TASK DATA:
####

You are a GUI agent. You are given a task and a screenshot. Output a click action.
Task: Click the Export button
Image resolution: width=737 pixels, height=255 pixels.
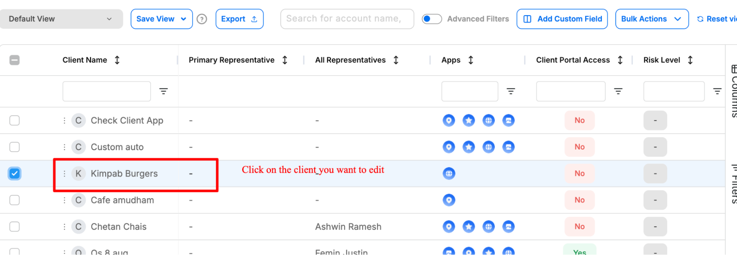point(239,19)
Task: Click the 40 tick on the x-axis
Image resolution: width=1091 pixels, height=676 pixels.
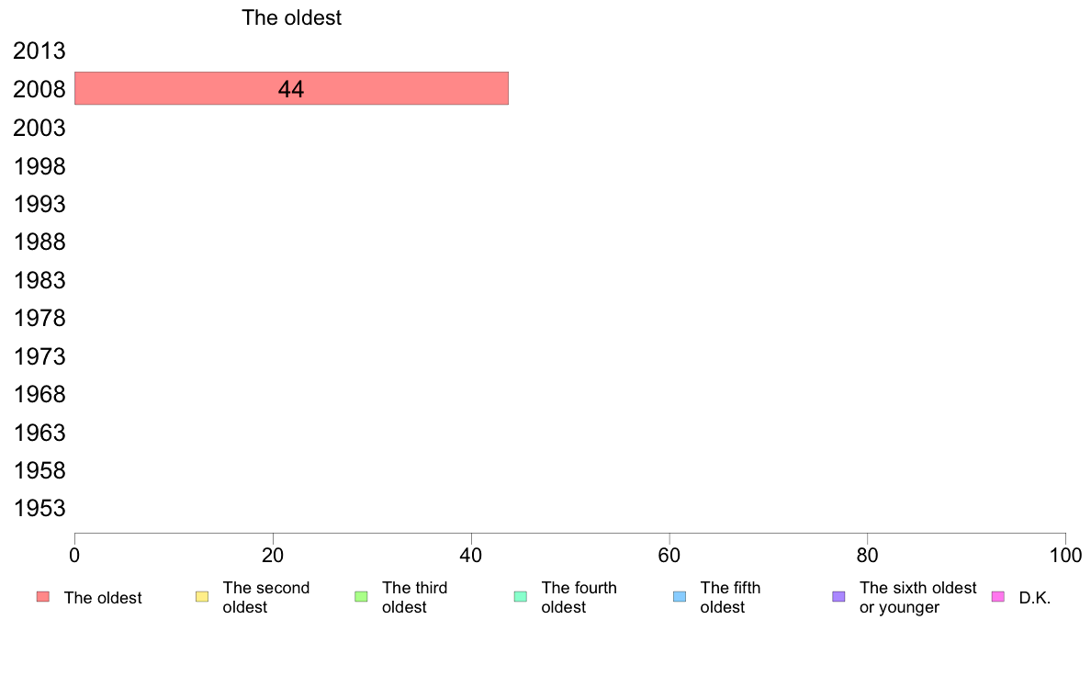Action: [471, 555]
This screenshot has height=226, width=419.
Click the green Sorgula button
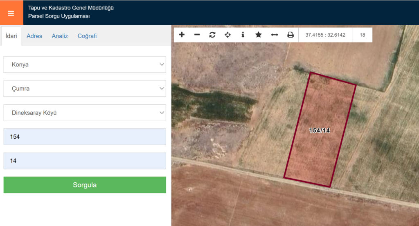pyautogui.click(x=85, y=185)
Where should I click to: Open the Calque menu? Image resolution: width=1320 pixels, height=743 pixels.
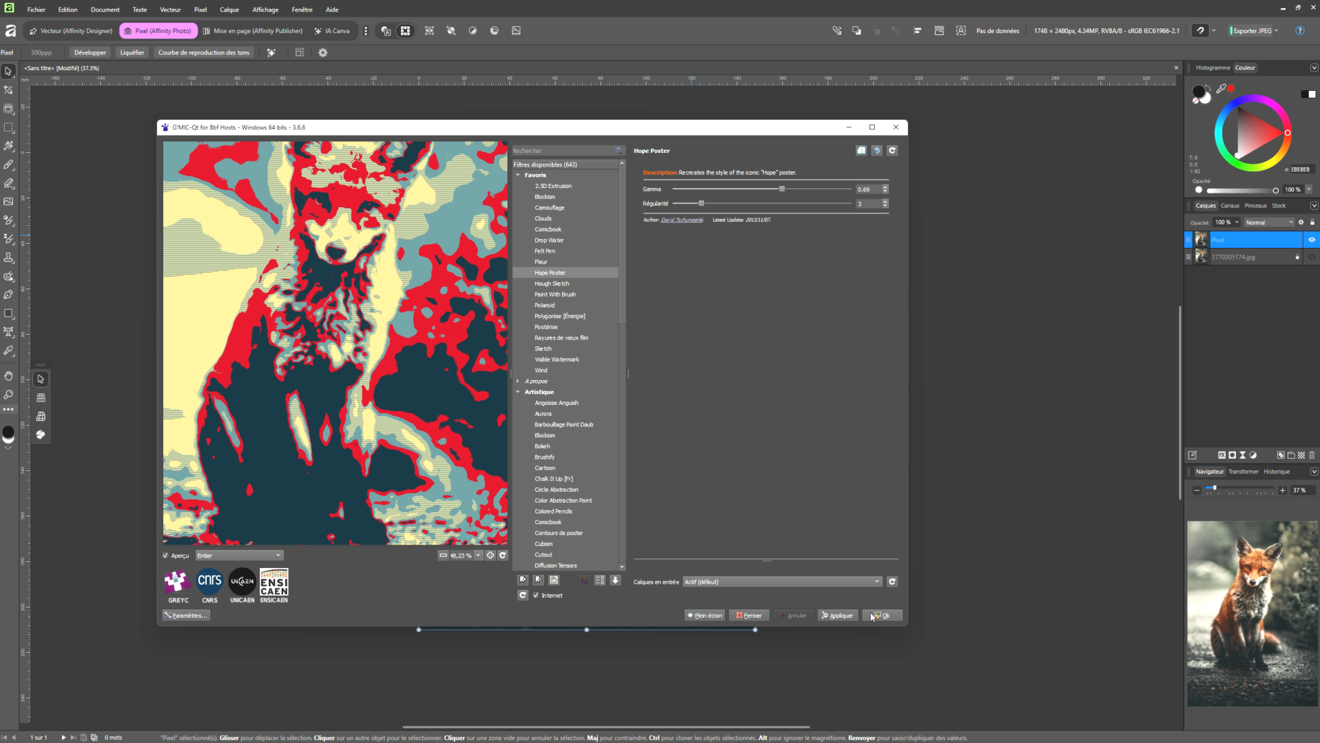tap(229, 10)
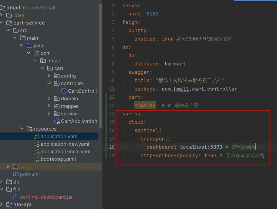Image resolution: width=277 pixels, height=209 pixels.
Task: Click the application.yaml Spring file icon
Action: click(36, 137)
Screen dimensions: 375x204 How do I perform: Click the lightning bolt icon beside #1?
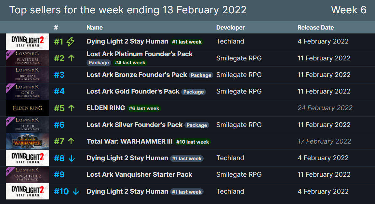[x=70, y=42]
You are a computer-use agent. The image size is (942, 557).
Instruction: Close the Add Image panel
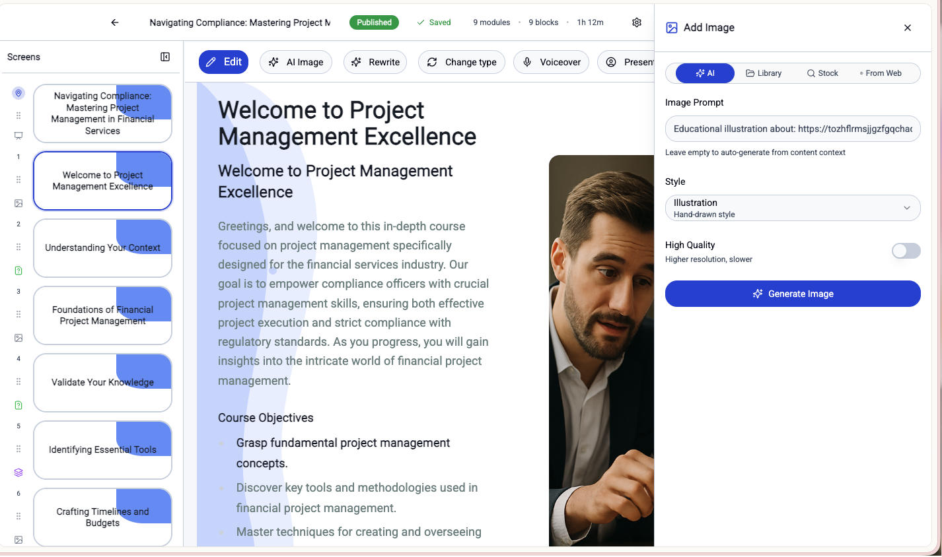pyautogui.click(x=907, y=28)
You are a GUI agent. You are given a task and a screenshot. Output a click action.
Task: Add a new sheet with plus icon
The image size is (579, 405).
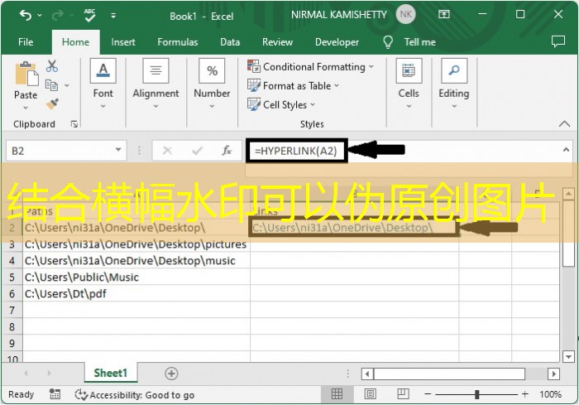(171, 374)
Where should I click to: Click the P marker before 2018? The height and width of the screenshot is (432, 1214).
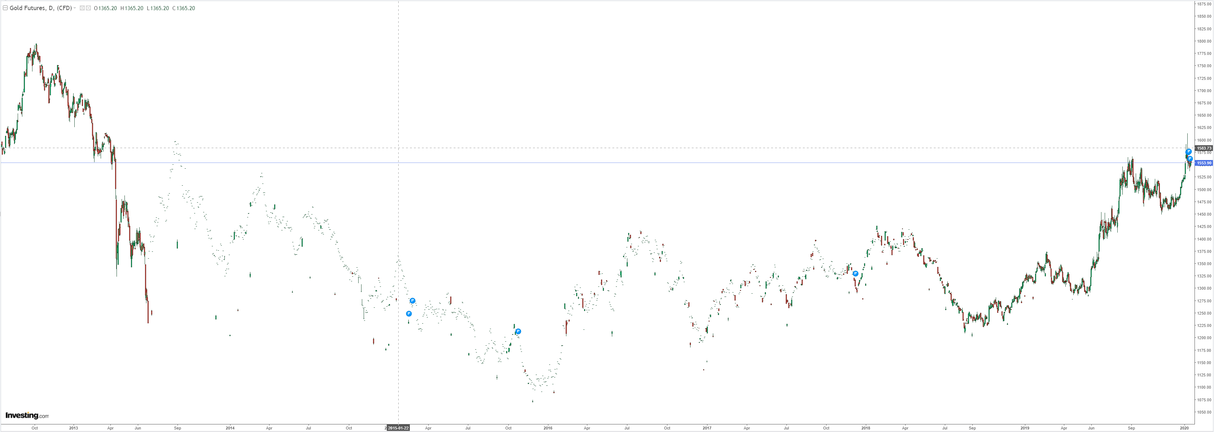point(855,274)
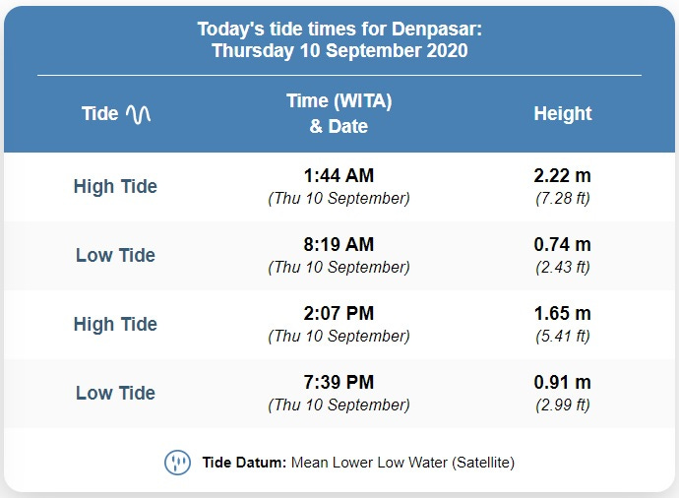Click the Time (WITA) & Date header
Viewport: 679px width, 498px height.
pos(340,113)
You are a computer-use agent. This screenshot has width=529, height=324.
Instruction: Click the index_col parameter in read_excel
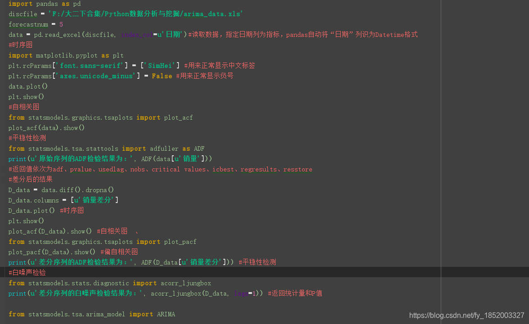tap(136, 34)
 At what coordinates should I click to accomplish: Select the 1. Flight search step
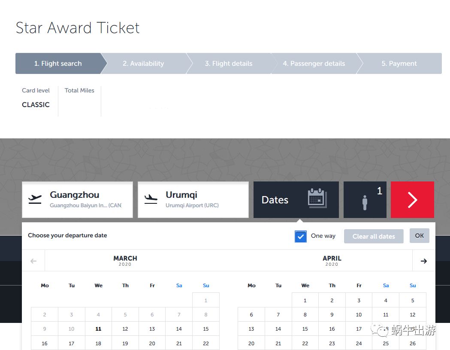(x=58, y=64)
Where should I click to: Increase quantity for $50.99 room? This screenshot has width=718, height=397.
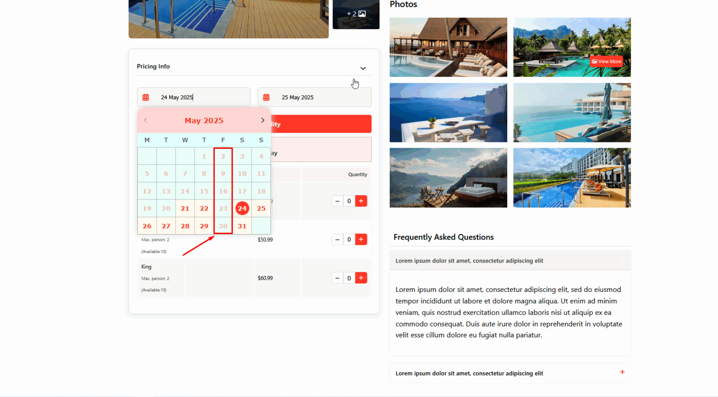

####

TASK DETAILS: Rewrite all the rows above with each "Instruction" switched to "Command" and everything else unchanged. Leave the pictures out.

SOLUTION:
You are a GUI agent. You are given a task and a screenshot. Output a click action.
Task: Click the Export button
Image resolution: width=737 pixels, height=255 pixels.
point(239,19)
Task: Click the 40 tick on the x-axis
Image resolution: width=1091 pixels, height=676 pixels.
Action: [471, 555]
This screenshot has height=226, width=419.
Click the green Sorgula button
pyautogui.click(x=85, y=185)
Where should I click to: Open the Calque menu? Image resolution: width=1320 pixels, height=743 pixels.
tap(229, 10)
Image resolution: width=277 pixels, height=209 pixels.
Task: Click the application.yaml Spring file icon
Action: click(36, 137)
Screen dimensions: 375x204 How do I perform: Click the lightning bolt icon beside #1?
[x=70, y=42]
You are a computer-use agent. The image size is (942, 557).
Command: Close the Add Image panel
pyautogui.click(x=907, y=28)
You are a GUI agent. You are given a task and a screenshot. Output a click action.
Task: Add a new sheet with plus icon
The image size is (579, 405).
(171, 374)
Where should I click to: Click the P marker before 2018? The height and width of the screenshot is (432, 1214).
point(855,274)
Click the Time (WITA) & Date header
Viewport: 679px width, 498px height.
pos(340,113)
You are a computer-use agent. This screenshot has width=529, height=324.
Command: Click the index_col parameter in read_excel
tap(136, 34)
 At what coordinates should I click to accomplish: Select the 1. Flight search step
(x=58, y=64)
Where should I click to: Increase quantity for $50.99 room? This screenshot has width=718, height=397.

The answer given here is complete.